I recently had an issue with my own bank. I was a day late paying a credit card bill and was ready to accept the penalty. I knew I would owe a fee and interest and was prepared to pay without complaint. But my bank cut off my credit card. I found out when a merchant denied the card — a card I’ve used for three years.

I decided to dive into the fine print of the card agreement — a nearly endless bog.

Doing so led me into a nightmarish customer service odyssey that reveals a key secret — even the institution’s own staff is not sure what is in the fine print. No one —and I talked with three representatives — could show me where in the bank’s terms and conditions consumers are warned about such a harsh penalty.

(My credit card is linked to every company I do business with online via PayPal, so when I had to get a new card, I had to try to remember every place I needed to update my information.)

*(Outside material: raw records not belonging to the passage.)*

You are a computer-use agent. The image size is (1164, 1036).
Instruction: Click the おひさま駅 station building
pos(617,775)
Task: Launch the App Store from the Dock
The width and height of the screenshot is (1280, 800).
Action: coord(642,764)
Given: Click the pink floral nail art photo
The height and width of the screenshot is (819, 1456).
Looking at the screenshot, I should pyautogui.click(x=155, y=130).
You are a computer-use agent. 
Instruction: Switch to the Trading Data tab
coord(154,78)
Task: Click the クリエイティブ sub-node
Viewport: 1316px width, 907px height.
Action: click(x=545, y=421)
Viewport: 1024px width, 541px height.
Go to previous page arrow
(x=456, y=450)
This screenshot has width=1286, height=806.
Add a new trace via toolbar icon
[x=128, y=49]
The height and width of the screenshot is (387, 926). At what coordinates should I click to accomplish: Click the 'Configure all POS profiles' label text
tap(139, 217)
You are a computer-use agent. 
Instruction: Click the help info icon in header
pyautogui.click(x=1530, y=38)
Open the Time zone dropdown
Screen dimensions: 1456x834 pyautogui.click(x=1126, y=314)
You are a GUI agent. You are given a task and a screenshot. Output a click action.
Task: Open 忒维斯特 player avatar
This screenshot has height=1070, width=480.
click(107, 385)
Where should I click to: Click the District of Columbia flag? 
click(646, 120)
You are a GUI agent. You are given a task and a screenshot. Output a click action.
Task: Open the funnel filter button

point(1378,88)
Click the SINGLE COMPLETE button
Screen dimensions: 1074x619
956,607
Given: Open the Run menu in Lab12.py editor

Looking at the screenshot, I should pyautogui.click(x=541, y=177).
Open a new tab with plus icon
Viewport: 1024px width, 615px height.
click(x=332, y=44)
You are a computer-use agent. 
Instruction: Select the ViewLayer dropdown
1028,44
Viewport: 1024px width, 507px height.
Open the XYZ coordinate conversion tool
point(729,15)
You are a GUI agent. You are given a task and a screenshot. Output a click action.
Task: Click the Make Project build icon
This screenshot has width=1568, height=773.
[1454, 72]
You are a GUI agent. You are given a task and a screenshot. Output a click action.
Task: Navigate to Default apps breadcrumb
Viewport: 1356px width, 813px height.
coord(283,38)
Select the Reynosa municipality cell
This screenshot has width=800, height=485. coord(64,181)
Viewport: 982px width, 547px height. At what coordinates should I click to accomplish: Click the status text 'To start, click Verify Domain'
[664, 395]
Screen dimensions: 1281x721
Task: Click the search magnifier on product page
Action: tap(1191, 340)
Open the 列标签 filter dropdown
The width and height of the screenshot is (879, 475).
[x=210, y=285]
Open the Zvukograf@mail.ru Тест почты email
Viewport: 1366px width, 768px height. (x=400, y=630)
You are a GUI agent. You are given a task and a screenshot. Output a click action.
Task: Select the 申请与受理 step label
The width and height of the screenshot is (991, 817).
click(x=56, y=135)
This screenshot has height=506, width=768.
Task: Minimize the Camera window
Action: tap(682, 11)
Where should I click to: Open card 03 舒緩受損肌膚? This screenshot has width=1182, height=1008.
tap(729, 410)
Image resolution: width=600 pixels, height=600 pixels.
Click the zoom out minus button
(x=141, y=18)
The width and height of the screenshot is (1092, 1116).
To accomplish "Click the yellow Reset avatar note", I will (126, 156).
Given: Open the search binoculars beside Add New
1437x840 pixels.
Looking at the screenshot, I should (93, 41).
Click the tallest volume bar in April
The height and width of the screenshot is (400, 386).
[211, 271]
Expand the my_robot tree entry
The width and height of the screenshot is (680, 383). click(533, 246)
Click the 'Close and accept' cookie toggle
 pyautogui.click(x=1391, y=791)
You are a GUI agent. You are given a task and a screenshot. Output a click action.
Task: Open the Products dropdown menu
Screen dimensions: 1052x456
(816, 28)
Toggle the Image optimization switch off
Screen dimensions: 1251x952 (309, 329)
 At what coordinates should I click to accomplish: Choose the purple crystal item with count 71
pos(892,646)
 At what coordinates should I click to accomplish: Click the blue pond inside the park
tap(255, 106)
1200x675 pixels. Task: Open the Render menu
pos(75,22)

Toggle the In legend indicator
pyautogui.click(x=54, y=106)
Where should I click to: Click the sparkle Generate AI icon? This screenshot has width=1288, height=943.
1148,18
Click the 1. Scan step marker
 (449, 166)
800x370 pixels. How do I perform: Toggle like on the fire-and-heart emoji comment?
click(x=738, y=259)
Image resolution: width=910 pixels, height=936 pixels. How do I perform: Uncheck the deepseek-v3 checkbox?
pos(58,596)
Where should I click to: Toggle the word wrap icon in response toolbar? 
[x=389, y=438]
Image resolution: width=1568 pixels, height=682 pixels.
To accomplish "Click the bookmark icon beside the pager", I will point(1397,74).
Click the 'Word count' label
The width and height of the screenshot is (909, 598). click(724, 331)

That provision — that a credit card may be cut off after just one late payment — is nowhere to be found in the fine print. I know because I used a magnifying glass to read it completely. And it is certainly not in the big print either.

The bank’s representatives repeatedly referred me to the fine print. But later they admitted they weren’t even sure it was there. Some questions every executive and marketer should be asking:

  • Shouldn’t your own customer service team be familiar with the legal gobbledygook?
  • How can you expect consumers to read it if your own employees are not required to?
  • Or perhaps you are banking on customers not reading it?
  • If that’s the case, isn’t now the time to do better by your customers?

Trustworthy brands take years of careful tending to establish and to maintain. But it doesn’t take much or much time to tarnish one. During this prolonged “pause” in which we are changing so much about the ways we live and do business, doesn’t it make sense to examine these crucial, but ignored, communications and look for ways to make them clearer?